**Data extracts:**
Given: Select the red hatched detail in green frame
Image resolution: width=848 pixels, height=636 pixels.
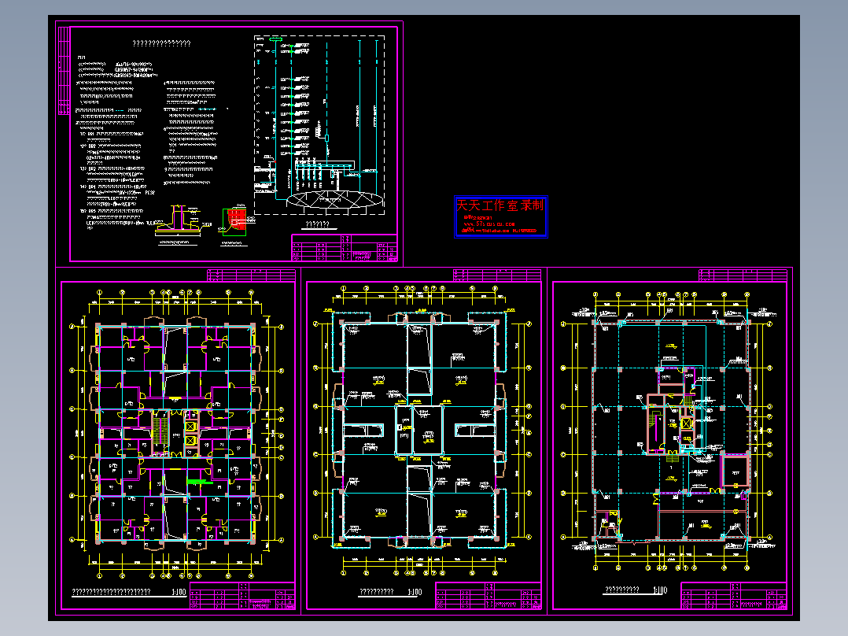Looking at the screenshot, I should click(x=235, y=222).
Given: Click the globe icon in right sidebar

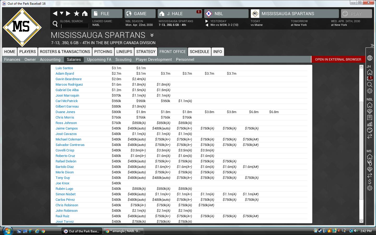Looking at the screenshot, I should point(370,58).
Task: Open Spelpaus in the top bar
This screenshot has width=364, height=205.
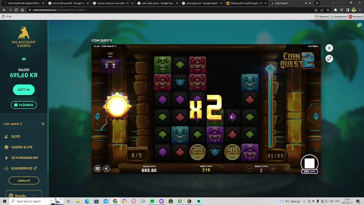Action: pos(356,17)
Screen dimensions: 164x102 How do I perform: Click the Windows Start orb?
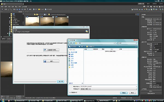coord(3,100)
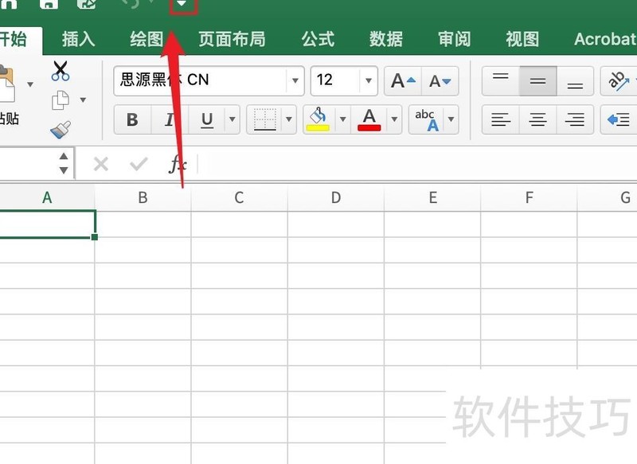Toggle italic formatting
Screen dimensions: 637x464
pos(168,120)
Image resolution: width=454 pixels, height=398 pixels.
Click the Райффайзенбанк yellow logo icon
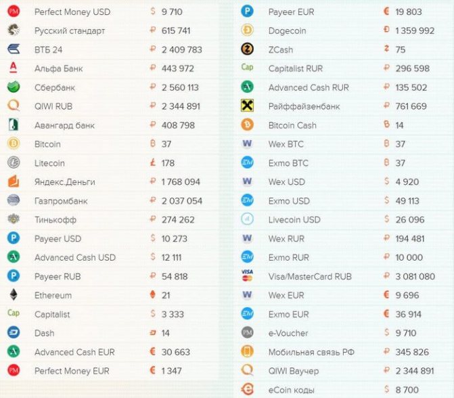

**The problem:** All of the material above should be copied exactly, minus the pictures.

**Response box:**
Given: Select the red hatched detail in green frame
Image resolution: width=848 pixels, height=636 pixels.
Looking at the screenshot, I should click(x=235, y=222).
Given: Click the globe icon in right sidebar

Looking at the screenshot, I should point(370,58).
Task: Open Spelpaus in the top bar
This screenshot has width=364, height=205.
Action: pos(356,17)
Screen dimensions: 164x102 How do I perform: Click the Windows Start orb?
coord(3,100)
Toggle italic formatting
Screen dimensions: 637x464
pos(168,120)
Image resolution: width=454 pixels, height=398 pixels.
Click the Райффайзенбанк yellow logo icon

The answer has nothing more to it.